EMReady2: improvement of cryo-EM and cryo-ET maps by local quality-aware deep learning with Mamba
摘要
Cryo-electron microscopy (cryo-EM) has emerged as a leading technology for determining the structures of biological macromolecules. However, map quality issues such as noise and loss of contrast hinder accurate map interpretation. Traditional and deep learning-based post-processing methods offer improvements but face limitations particularly in handling map heterogeneity. Here, we present EMReady2, an extension of our previous EMReady cryo-EM map improvement method. EMReady2 introduces a fast Mamba-based dual-branch UNet architecture to jointly capture local and global features.
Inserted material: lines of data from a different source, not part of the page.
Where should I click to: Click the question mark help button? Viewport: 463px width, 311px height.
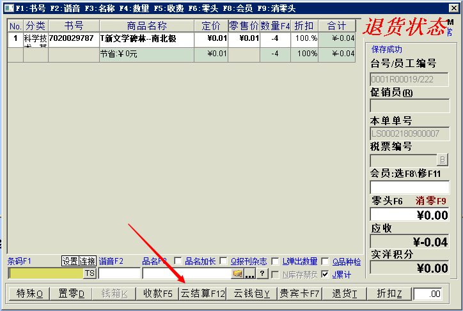tap(262, 273)
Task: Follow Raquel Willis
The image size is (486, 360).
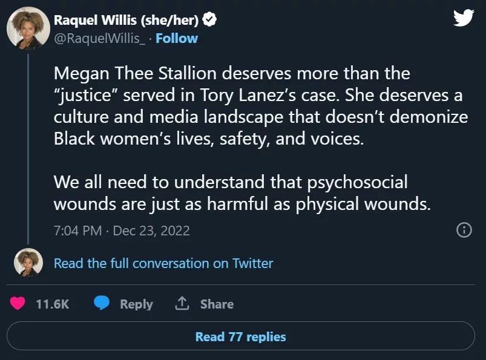Action: 177,39
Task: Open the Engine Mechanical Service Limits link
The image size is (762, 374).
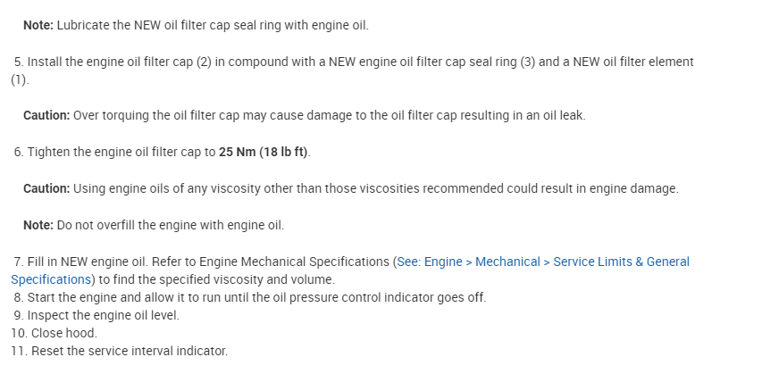Action: point(545,262)
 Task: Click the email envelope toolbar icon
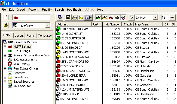[x=81, y=18]
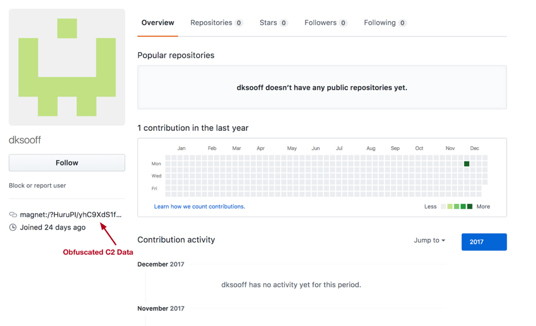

In addition, EMReady2 also uses a local resolution-guided learning strategy to address map local quality heterogeneity, and significantly extends the training set. These advances render EMReady2 applicable to a broader range of cryo-EM maps, including those containing nucleic acids, medium-resolution maps, and cryo-electron tomography (cryo-ET) maps. EMReady2 is evaluated on 136 diverse maps at 2.0–10.0 Å resolutions, and compared with existing map post-processing methods. Our results demonstrate that EMReady2 exhibits state-of-the-art performance in both map quality and map interpretability improvement while much reducing the computational cost.